INFORMATION below:

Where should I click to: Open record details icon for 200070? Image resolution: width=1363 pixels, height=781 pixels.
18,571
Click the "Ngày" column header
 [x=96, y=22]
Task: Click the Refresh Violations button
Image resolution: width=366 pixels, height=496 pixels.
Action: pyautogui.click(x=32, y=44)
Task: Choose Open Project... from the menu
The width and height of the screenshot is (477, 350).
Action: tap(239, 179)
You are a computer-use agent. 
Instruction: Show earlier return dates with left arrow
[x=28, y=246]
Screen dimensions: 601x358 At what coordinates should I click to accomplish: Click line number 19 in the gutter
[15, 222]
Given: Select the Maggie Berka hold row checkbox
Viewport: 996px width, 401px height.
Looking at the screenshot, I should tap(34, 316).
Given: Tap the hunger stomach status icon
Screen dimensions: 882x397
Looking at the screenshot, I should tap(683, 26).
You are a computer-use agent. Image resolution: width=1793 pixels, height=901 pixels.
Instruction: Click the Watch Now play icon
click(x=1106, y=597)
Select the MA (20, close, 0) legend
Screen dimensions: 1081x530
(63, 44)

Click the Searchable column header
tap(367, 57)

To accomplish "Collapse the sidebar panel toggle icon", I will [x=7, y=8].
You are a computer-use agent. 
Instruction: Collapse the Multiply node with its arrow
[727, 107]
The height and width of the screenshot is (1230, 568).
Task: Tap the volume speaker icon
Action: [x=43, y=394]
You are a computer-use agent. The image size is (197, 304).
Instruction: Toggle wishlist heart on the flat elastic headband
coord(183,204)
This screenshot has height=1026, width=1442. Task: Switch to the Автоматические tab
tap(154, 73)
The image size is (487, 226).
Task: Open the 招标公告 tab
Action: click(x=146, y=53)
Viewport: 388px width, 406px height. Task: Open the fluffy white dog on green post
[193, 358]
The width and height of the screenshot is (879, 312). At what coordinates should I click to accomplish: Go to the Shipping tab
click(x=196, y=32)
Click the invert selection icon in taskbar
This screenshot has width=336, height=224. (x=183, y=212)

End of INFORMATION.

- **TASK STATEMENT**
Copy each line of the listing above that contains the word "computer".

- **RESPONSE TO THE EXERCISE**
You are a computer-use agent. 
You are a computer-use agent. Image resolution: width=1793 pixels, height=901 pixels.
You are a computer-use agent. 
You are a computer-use agent. The image size is (197, 304).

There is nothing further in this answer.